MCMrARM commented 5 years ago

The VHCI code does have all required locking as far as I am aware. All of the atomics were carefully placed. It might be possible that some of the BCE code might lack some locking (actually I am aware of one case of this - queue creation has no locking, this causes issues if one wanted to destroy a queue; a bigger issue is that I learned about spin_lock_irqsave only after using spin_lock caused me a global system freeze) but there's an important design decision there: it's up to the user (VHCI) to lock on submit and message polling (and you can indeed find some locks in the VHCI code). I only support processing a single MSI interrupt at a time, so generally the code does not require locking there (the queue code is like a low level implementation, it does minimal locking and uses more atomics as they are faster and there are no issues with concurrent access there). I got thru most of the stability issues other than some regarding the VHCI global command queue, where bad things (mismatched replies) happen after a command times out, and I think that happens because I originally thought the command queue is a queue but apparently it seems it's single-request-at-a-time (the firmware only seems to support cancelling the last command). The timeout in question happen during some specific device->host interactions, not sure about the details because it's not common. I'll have to verify if the queue is indeed single-request later by reversing the OS X driver. The biggest issue that I am facing right now, isn't stability, it's latency. The latency is just plain terrible. Enable the camera and the mouse lags by like 50ms. That's just terrible. I'm not even sure what am I doing wrong exactly, the code should be "fast".

Mailbox is virtually unused, no reason to optimize it. It's only used like 3 times during setup and it's designed to be synchronous.

MCMrARM commented 5 years ago

As for writing a message to the queue, this following pattern has to be used in multi-threaded code:

if (bce_reserve_submission(q, timeout))
  goto error;
lock()
s = bce_next_submission(q)
// write to s
bce_submit_to_device(q)
unlock()

The reason for that is because bce_reserve_submission can block (it uses an atomic+completion internally), and I didn't want to hurt code that's single-threaded. If bce_reserve_submission returns 0, either a message must be sent or the reservation be cancelled using bce_cancel_submission_reservation(). And while writing it I just realized bce_cancel_submission_reservation has a bug, will fix it later (doesn't notify code that waits for submissions if the queue had no empty items left).

MCMrARM commented 5 years ago

For handling IRQs, all code generally only has a single consumer thread currently. It doesn't have to be the IRQ thread, but for concurrent access a spinlock would have to be used. Concurrent access to the completions makes no sense whatsoever though, as the queues as ordered, so that'd bring along a huge disaster if done. Anyways, the api for consuming completions uses bce_next_completion. This lets you access the completion but it does not actually let the submission code reuse it. Code using it must ALWAYS also call bce_notify_submission_complete in order to let the code reuse the taken queue indexes.

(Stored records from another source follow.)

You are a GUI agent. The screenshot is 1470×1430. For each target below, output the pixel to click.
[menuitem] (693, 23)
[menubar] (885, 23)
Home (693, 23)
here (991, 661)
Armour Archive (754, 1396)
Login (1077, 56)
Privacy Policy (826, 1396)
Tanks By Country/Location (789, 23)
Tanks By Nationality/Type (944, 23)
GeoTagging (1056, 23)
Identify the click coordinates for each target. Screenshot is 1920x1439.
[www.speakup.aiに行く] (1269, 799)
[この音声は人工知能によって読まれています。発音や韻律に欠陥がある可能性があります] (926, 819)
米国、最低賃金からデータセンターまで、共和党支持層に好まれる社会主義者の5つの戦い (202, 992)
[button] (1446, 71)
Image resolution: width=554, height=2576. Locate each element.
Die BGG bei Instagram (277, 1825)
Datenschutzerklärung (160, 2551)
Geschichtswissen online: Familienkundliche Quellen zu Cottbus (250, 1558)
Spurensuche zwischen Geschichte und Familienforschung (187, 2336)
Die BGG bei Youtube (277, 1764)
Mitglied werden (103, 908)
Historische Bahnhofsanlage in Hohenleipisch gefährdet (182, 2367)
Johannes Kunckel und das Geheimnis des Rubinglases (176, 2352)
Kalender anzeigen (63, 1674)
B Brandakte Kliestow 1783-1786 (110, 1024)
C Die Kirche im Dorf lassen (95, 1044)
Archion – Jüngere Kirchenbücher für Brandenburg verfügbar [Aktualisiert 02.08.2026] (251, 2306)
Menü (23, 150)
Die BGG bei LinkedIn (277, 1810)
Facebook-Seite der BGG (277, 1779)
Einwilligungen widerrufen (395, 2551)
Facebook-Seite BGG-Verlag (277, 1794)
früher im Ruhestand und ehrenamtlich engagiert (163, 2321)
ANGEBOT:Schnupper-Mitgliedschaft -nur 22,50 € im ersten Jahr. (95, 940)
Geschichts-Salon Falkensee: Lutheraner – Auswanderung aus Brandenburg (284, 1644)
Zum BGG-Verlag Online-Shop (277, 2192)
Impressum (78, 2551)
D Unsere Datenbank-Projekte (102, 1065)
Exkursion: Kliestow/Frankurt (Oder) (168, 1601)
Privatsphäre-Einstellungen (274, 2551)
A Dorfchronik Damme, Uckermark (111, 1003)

MCMrARM commented 5 years ago

Another note: queue_dma is pretty much dead code, since it's never used anywhere.

MCMrARM commented 5 years ago

I'll also restructure the driver later probably so the VHCI is like a plugin to the BCE, currently it's hard-tied but that was just a hack.

MCMrARM commented 5 years ago

Anyways, yeah, any ideas regarding the insane latency would be welcome, I'll be probably trying to use a kernel performance tracker tomorrow, if the issue turns out to be the uvcvideo driver, I'll be really mad.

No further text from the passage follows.